As discussed supra, the MT-SDT component 198 is configured to transmit a message to the network node including a second indication for the MT-SDT; and receive downlink data from the network node while the UE remains in the RRC idle or RRC inactive state. The MT-SDT component 198 may be further configured to perform any of the aspects described in connection with the flowchart in FIG. 11 or 12, and/or performed by the UE in any of FIG. 4, 5, 6, or 8. The MT-SDT receiving component 198 may be within the cellular baseband processor 1324, the application processor 1306, or both the cellular baseband processor 1324 and the application processor 1306. The MT-SDT component 198 may be one or more hardware components specifically configured to carry out the stated processes/algorithm, implemented by one or more processors configured to perform the stated processes/algorithm, stored within a computer-readable medium for implementation by one or more processors, or some combination thereof. As shown, the apparatus 1304 may include a variety of components configured for various functions. In one configuration, the apparatus 1304, and in particular the cellular baseband processor 1324 and/or the application processor 1306, includes means for receiving a paging message from a network node, means for transmitting a message to the network node including a second indication for the MT-SDT, and means for receiving downlink data from the network node while the UE remains in the RRC idle or RRC inactive state. The apparatus may further include means to perform any of the aspects described in connection with the flowchart in FIG. 11 or 12, and/or performed by the UE in any of FIG. 4, 5, 6, or 8. The means may be performed by the MT-SDT component 198 of the apparatus 1304 configured to perform the functions recited by the means. As described supra, the apparatus 1304 may include the TX processor 368, the RX processor 356, and the controller/processor 359. As such, in one configuration, the means may be the TX processor 368, the RX processor 356, and/or the controller/processor 359 configured to perform the functions recited by the means.
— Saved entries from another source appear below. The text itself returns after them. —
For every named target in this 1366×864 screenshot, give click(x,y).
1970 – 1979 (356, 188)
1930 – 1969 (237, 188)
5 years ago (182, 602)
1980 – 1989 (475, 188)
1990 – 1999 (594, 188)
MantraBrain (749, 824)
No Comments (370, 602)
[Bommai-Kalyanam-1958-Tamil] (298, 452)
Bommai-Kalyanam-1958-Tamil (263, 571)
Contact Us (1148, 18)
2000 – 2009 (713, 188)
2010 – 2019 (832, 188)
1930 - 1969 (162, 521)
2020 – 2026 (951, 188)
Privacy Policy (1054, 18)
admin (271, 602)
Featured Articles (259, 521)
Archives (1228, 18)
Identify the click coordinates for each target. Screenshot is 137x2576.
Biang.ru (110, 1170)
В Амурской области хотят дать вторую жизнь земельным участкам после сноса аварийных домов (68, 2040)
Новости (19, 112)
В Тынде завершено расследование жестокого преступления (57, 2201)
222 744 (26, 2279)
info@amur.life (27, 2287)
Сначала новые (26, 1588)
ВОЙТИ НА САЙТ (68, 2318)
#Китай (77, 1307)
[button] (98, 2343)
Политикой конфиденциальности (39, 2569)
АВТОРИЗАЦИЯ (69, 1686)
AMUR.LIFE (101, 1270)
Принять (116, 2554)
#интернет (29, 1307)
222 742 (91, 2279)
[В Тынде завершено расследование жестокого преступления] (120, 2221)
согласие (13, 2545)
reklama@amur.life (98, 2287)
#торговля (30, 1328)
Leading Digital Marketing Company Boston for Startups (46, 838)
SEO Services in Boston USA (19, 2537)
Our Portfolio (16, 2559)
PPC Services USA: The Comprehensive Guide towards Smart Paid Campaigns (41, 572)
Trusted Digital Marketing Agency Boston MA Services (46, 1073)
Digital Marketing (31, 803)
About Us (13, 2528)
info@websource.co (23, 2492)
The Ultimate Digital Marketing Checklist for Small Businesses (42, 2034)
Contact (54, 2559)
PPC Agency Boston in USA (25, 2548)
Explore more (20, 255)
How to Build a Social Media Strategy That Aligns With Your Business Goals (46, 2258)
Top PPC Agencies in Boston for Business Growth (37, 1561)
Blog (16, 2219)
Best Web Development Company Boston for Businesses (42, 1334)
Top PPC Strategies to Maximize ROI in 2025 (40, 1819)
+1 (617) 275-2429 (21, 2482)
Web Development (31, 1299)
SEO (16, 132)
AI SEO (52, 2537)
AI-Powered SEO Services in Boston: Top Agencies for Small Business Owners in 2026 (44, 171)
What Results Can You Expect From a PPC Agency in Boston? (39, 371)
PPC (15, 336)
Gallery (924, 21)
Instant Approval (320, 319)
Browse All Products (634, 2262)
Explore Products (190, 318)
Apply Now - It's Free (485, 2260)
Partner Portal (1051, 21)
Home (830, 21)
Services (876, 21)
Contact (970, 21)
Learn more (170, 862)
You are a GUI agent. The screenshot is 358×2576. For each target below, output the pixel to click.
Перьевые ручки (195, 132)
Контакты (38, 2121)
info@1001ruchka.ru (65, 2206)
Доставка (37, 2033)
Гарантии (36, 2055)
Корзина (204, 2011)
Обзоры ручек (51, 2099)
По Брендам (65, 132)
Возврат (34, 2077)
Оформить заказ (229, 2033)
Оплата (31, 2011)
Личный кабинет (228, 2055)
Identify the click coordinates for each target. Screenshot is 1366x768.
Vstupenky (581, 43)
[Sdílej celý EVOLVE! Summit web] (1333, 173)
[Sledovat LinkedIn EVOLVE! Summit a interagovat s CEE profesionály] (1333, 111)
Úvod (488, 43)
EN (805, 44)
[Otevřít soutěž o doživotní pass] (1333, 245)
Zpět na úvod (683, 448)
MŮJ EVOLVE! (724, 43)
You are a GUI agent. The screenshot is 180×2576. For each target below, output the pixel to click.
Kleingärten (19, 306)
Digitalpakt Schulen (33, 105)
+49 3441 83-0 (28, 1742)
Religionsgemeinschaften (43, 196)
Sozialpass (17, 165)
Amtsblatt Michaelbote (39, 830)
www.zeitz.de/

FIG. 14 is a diagram 1400 illustrating an example of a hardware implementation for a network entity 1402. The network entity 1402 may be a BS, a component of a BS, or may implement BS functionality. The network entity 1402 may include at least one of a CU 1410, a DU 1430, or an RU 1440. For example, depending on the layer functionality handled by the component 199, the network entity 1402 may include the CU 1410; both the CU 1410 and the DU 1430; each of the CU 1410, the DU 1430, and the RU 1440; the DU 1430; both the DU 1430 and the RU 1440; or the RU 1440. The CU 1410 may include a CU processor 1412. The CU processor 1412 may include on-chip memory 1412′. In some aspects, the CU 1410 may further include additional memory modules 1414 and a communications interface 1418. The CU 1410 communicates with the DU 1430 through a midhaul link, such as an F1 interface. The DU 1430 may include a DU processor 1432. The DU processor 1432 may include on-chip memory 1432′. In some aspects, the DU 1430 may further include additional memory modules 1434 and a communications interface 1438. The DU 1430 communicates with the RU 1440 through a fronthaul link. The RU 1440 may include an RU processor 1442. The RU processor 1442 may include on-chip memory 1442′. In some aspects, the RU 1440 may further include additional memory modules 1444, one or more transceivers 1446, antennas 1480, and a communications interface 1448. The RU 1440 communicates with the UE 104. The on-chip memory 1412′, 1432′, 1442′ and the additional memory modules 1414, 1434, 1444 may each be considered a computer-readable medium/memory. Each computer-readable medium/memory may be non-transitory. Each of the processors 1412, 1432, 1442 is responsible for general processing, including the execution of software stored on the computer-readable medium/memory. The software, when executed by the corresponding processor(s) causes the processor(s) to perform the various functions described supra. The computer-readable medium/memory may also be used for storing data that is manipulated by the processor(s) when executing software.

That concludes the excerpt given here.